Finally some blogging about NZ.
I will try to cut it short. Start of with a day to day presentation and then some thoughts after that.
Day 1.
After 1,5 hours of sleep I got a cab to the airport and got on the plane taking me to Christchurch NZ.
Its the biggest town on the south island with about 300.000 inhabitants.
Picked up my car and drove to my hotel in town. Was dead tired but had a quick walk around the city center and had a great meal at a bar.
Christchurch is the most European looking town I have seen since I went to the southern hemisphere. But could have been any town really. Not bad, but didn't feel that special either.

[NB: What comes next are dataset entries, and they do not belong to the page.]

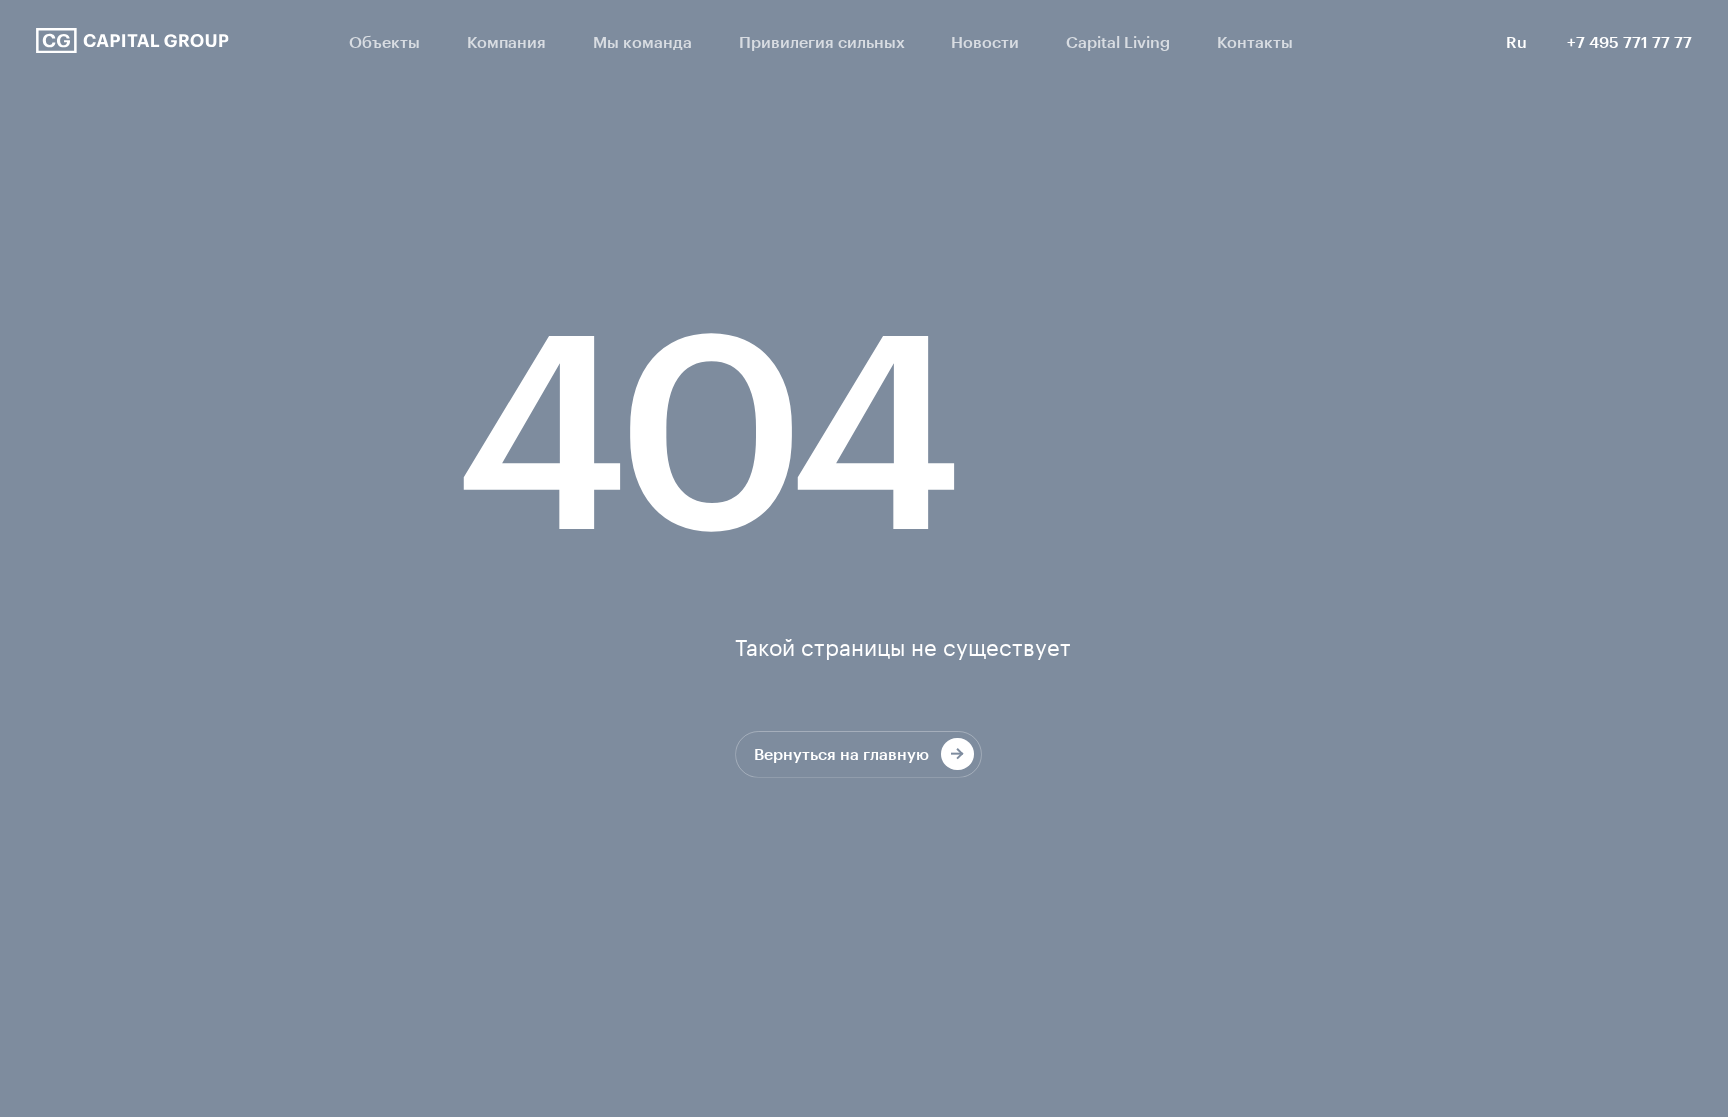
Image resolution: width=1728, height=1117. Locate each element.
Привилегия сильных (822, 41)
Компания (506, 41)
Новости (985, 41)
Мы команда (642, 41)
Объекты (384, 41)
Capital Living (1118, 41)
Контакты (1255, 41)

Went to bed early as I was going to do a hot air balloon ride the next morning, had to get up at 4.30 and call a number to check if the flight was on or not.
Dusk in Christchurch
Day 2
Got up to call that number just to find out that the balloon ride was canceled due to weather conditions. A bit disappointing off course. slept for a little longer.
Had some breakfast, checked out and started my journey towards Mt Cook. According to my itinerary it was meant to be a very scenic drive. Driving for about an hour through flat farm land and villages that could as well have been anywhere in south Sweden. I wasn't impressed. The only thing that was vaguely interesting was the big hills and mountains I could see in the far distance.

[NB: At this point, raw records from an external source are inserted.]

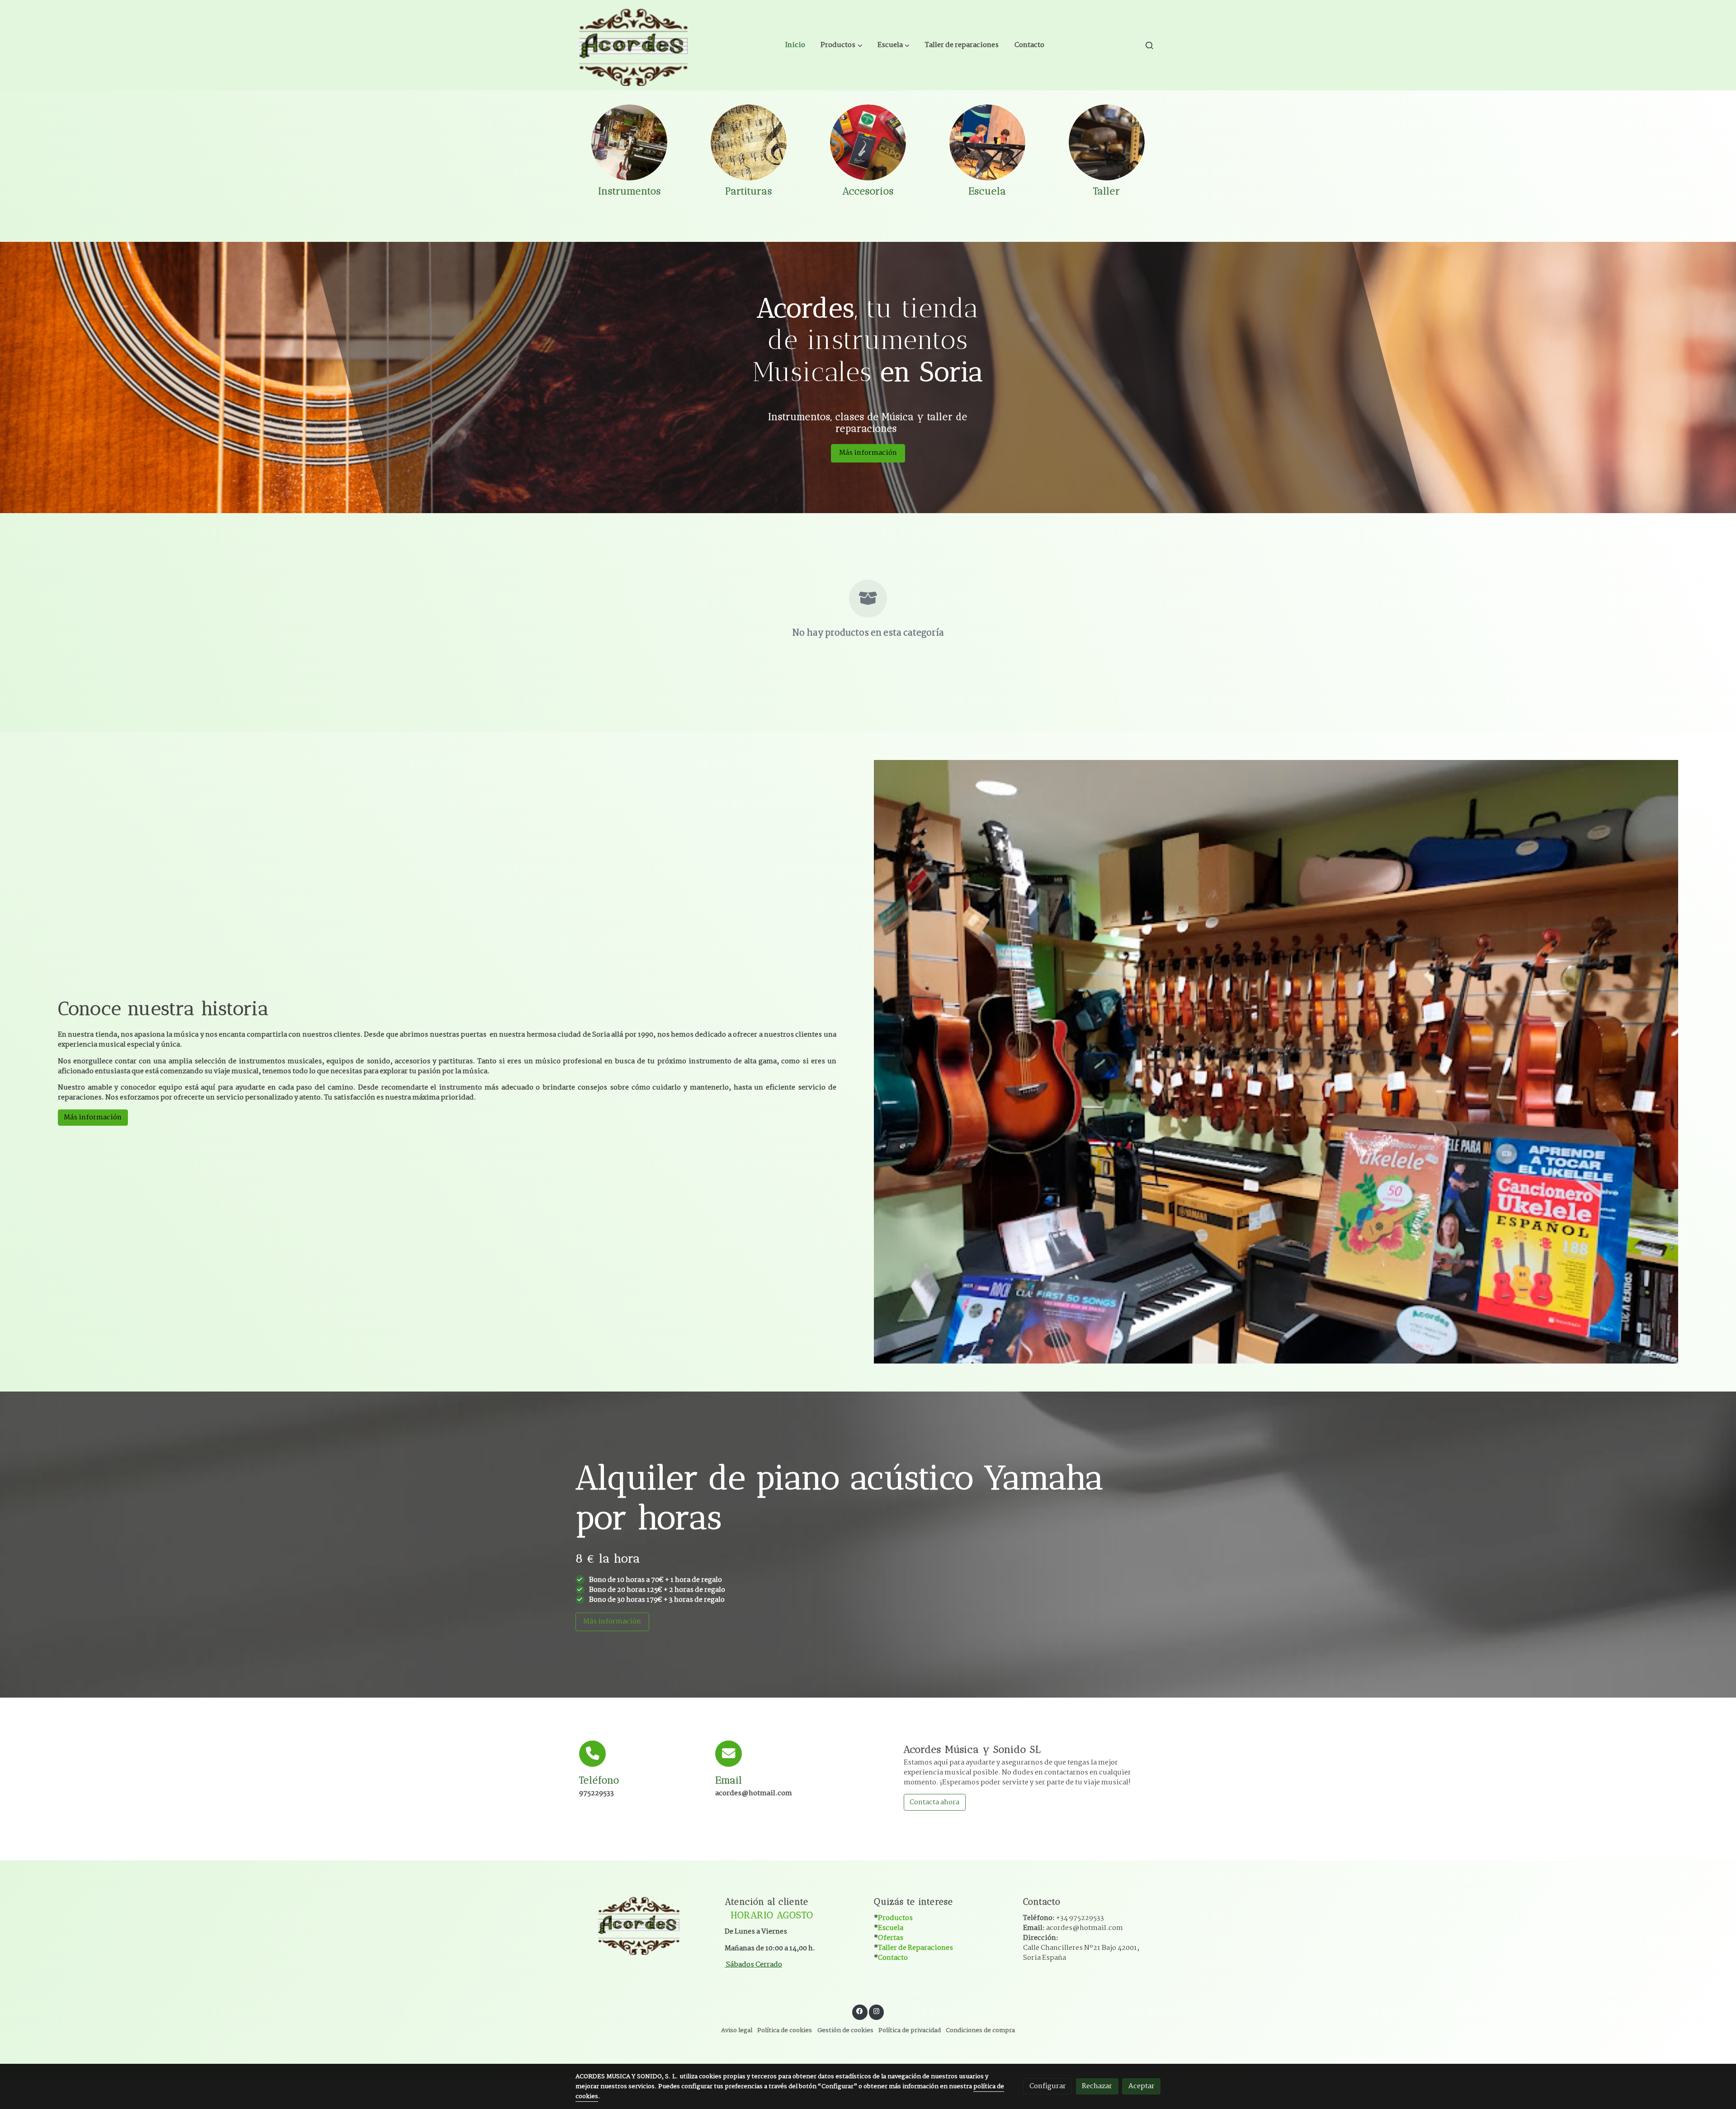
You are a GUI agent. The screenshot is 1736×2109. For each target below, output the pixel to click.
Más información (868, 453)
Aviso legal (736, 2030)
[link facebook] (860, 2010)
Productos (895, 1918)
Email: (1073, 1928)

Eventually I got fairly close to those mountains and hills and the landscape turned rather interesting all of a sudden. It was some time around here where I stopped the car for the first time to take photographs.
Little did I know that was only the beginning. As I got closer to Mt Cook the landscape the landscape just turned more and more jaw dropping.
About 5 hours after leaving Christchurch behind I arrived in the tiny remote village of Mt Cook With about 150 inhabitants. Situated in a valley at the end of the road at the foot of NZ highest mountain with the same name. The weather was stunning, so I did a few hour walk and got a bit closer to the actual mountain.
The valley where I stayed
Mt Cook it self. I Saw the mountain from my bed too.
The tip of Mt Cook
Day 3
Got up to get ready for my next 5 hour drive down to Queenstown, the most southern point I have ever been too so far.
It was raining in the morning.
The scenery was still stunning, and it kept my jaw drop over and over again, it didn't take long till the weather got better.
The scenery around Queenstown was like a post card. It was a very interesting town. It was very small I guess it was somewhere around the same size as Borgholm were my parents live. I don't think I have ever experienced a small town where young people all over the world would move to. Usually young people with ambition move out of small towns. It was such a buzz and energy there. Well there was quite a few things I would have changed if I had the power, but still. It was an interesting place. Also called the adventure capitol of the world.
Walking around town in the afternoon and then I took the gondola (like a cabin ski lift) up to a mountain top to have dinner at a restaurant there. Views where stunning, but food was average.
It was a buffet. And I don't think buffet is my thing in most cases. Food in bulk cant be cooked with love.
I was going to stay in Queenstown for 3 nights and I had a great hotel room with stunning views over the lake and the mountains.
Day 4
I was going to catch a bout 1.30 at Milford Sounds. I was told the surroundings would be like a post card. I didn't really know what to expect, but didn't want to jeopardize good photograph opportunities. The drive would be about 4,5 hours so I decided to leave early. The weather just got worse and worse. The rain was just pouring down. As I was driving through a rain forest covered valley surrounded by steep leafy mountains I had to stop. There was a few cars in front of me, and I soon found out that there had been a rock slide pulling a tree across the road. This was the only road to and from Milford Sounds so we where stuck there for about 2 hours. The heavy rain formed waterfalls on the mountain sides. And it was quite spectacular.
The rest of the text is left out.